Tactical Asset Allocation – Particular assets may be emphasized more heavily than typically when they offer greater than typical opportunity. These opportunities may be driven by many factors, such as historically inexpensive valuation, larger margin of safety, deep discounts to net asset value (e.g. closed-end mutual funds), contrarian reversion-to-the-mean expectation, or inflection points in the business and earnings cycle. Temporary uncertainties in market, legal or regulatory frameworks can yield short-term opportunities that should not be ignored. Technical indicators, when they reach various threshold extremes, may influence investment decisions. These could include insider selling volume, volatility indices, sentiment indicators, earnings surprise and revision ratios, investment flows, and others uniquely important to the time period.
Broad Global Diversification
Our open architecture approach allows us to provide our clients with exposure to a multitude of asset classes and strategies, some of which are unfamiliar to many investors. Moreover, some of our core investments are unavailable to retail investors and clients of other financial services firms. Our clients have at one time or another owned:
- Large and small cap U.S., European, Japanese and emerging markets stocks.
- Short term, intermediate and long-term municipal bonds, corporate and convertible bonds,
- European and emerging markets bonds, high yield bonds, and emerging markets money market funds.
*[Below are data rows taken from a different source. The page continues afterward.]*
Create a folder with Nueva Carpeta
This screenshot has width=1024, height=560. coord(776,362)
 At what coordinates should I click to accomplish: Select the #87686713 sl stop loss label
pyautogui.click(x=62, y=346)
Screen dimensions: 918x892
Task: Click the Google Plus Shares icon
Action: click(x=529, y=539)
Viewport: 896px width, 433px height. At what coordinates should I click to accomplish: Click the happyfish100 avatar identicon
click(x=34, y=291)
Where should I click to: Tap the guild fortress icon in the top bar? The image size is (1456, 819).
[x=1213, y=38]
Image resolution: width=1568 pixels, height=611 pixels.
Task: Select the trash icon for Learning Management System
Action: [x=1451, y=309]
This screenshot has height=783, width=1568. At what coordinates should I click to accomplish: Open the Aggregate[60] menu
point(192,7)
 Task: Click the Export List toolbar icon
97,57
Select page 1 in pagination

- U.S., European and Asian real estate.
- Bankruptcy securities, merger arbitrage, convertible bond arbitrage and other hedged strategies.
- Natural resources and commodity-linked securities.
We take a proactive, balanced approach and are early adopters of new asset classes which are likely to benefit our clients’ portfolios through risk reduction and/or enhanced returns. An example would be the use of the only (at that time) available emerging markets currency fund to capture high current yield and exposure to currencies in trade surplus countries.
Contrarian / Value-Oriented Approach
As contrarian investors, we are constantly looking for opportunities in out-of-favor assets because such investments often provide attractive returns for patient investors. Past examples of contrarian investments we have made on behalf of our clients include drug stocks during the Clinton administration, Texas real estate during the oil bust of the early 1990’s, and savings & loan companies during the savings and loan debacle of 1991.
Efficient Transaction & Ownership Costs
WESCAP Group seeks the best means to invest in various asset classes. We attempt to minimize costs whenever reasonable to do so. Because of our open architecture approach, we can consider gaining asset class exposure through many investment vehicles. Among open-end mutual funds, many of the funds we use are the institutional class shares, which have lower costs than average retail mutual funds. To further minimize transaction fees, account rebalancing is done judiciously.
Tax Efficiency
At times, we can allocate less tax efficient (but attractive) investments to tax-deferred accounts. In taxable accounts we try to hold positions for long-term capital gains unless it is imprudent to do so. We also manage sales in taxable accounts by tax lot and by active tax-loss harvesting, thereby reducing tax liability.